At exactly 9:15, the car is moving 60 km/h down Main Street.
The gas pedal is depressed 2 cm.
And the driver is easing off the pedal at 1.5 mm per second.”
Now your prediction improves again.
Notice what’s happening.
You’re not seeing, learning, or measuring the car’s future path.
You’re reconstructing it from how the car behaves at a single moment in time.
Each new piece of information lets you see farther into the future.
What This Has to Do With Math
These layers have a mathematical name: derivatives.
- Velocity is the rate of change of position
- Acceleration is the rate of change of velocity
- And so on…
Each layer describes how the previous layer is changing.
Now imagine a graph instead of a car.
- The car’s position → the function’s value
- Velocity → the slope
- Acceleration → how the slope bends
- Higher layers → finer behavior
There’s a special kind of function called a polynomial:
x, x², x³, and so on.
Polynomials are important because each term directly encodes one layer of behavior:
- constant → position
- x → slope
- x² → curvature
- x³ → change in curvature
They are like perfectly organized containers for this information.
Here’s the key idea:
If you know enough about how a function behaves at one point, you can build a polynomial that mimics it.
This is called a Taylor series.
It takes all those layers, position, slope, curvature, and beyond, and stacks them into a sum.

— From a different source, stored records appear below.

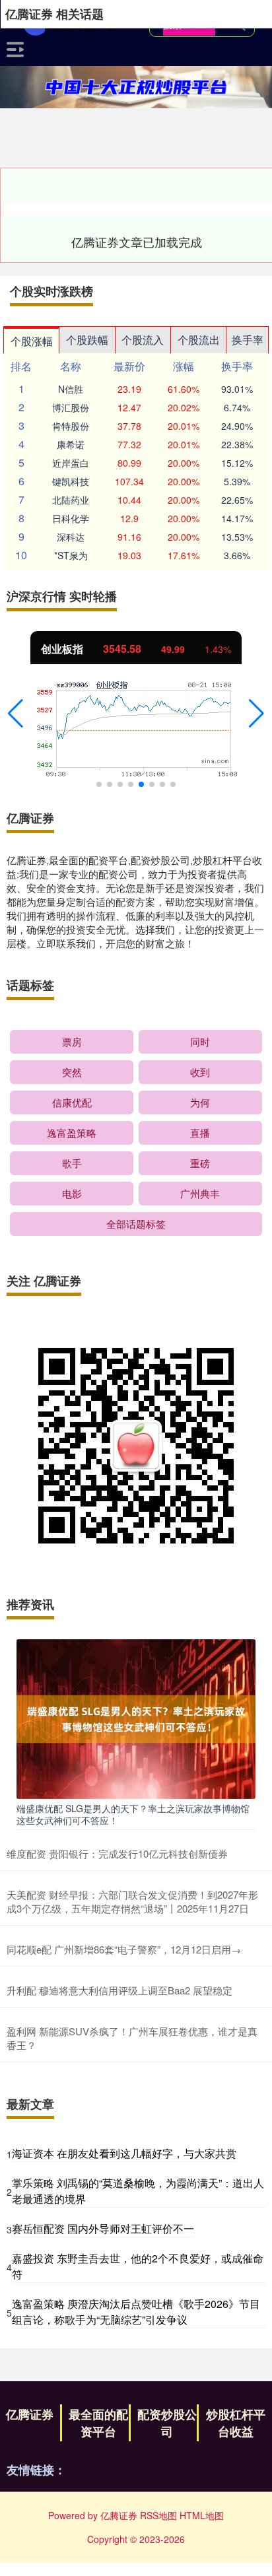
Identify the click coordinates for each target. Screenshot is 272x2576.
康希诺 (71, 444)
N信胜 (70, 388)
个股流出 (199, 339)
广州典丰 (200, 1193)
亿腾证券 (29, 2414)
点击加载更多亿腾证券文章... (137, 241)
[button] (15, 713)
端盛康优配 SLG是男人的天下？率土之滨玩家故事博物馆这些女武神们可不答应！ (133, 1814)
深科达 (71, 536)
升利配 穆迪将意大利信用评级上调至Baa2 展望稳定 (119, 1990)
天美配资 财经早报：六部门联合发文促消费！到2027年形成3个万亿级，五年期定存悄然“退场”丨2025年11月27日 (132, 1901)
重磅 (200, 1163)
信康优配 (72, 1102)
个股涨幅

Each new term adds another layer of accuracy.
Where π Enters the Picture
So here’s the unexpected connection:
π lives inside certain functions.
Functions like sine and its inverse (arcsin) naturally produce values involving π.
That means we can do something clever:
- Take a function that contains π
- Rebuild it using a Taylor series
- Evaluate that series at the right point
And out comes π.
That alternating sum you saw earlier?
1 − 1/3 + 1/5 − 1/7 + …
That’s not random.
It comes from building one of these Taylor series and evaluating it at a specific point.
Each fraction is like one more “layer” of behavior being added in:
position + velocity + acceleration + …
So How Do We Know π So Precisely?
Not by measuring circles.
But by doing something much more powerful.
We find a function that contains π.
Then we use its behavior at a single point, its value, its slope, its curvature, and so on, to rebuild it piece by piece.
And when we evaluate that rebuilt function…
out comes π.
Every additional term in the series is like adding another layer to the car snapshot:
position → velocity → acceleration → …
Each one lets us “see” a little farther.
And just like predicting the car’s path into the future, we are predicting π further and further into its decimal expansion.
So we don’t know π because we measured it perfectly.
We know π because we found a process that can keep refining it forever.
You don’t know where Rachel’s house is.
But you know a car is heading there.
And not just that. You know everything about the car right now:
- where it is
- how fast it’s going
- how it’s accelerating
- how that acceleration is changing
- how that rate of change is changing
With enough of that information, you don’t need a map.
You can predict where the car will end up.
That’s what we’re doing with π.
We’re not measuring it.
We’re following something that leads to it, and we're using layers of behavior to get there.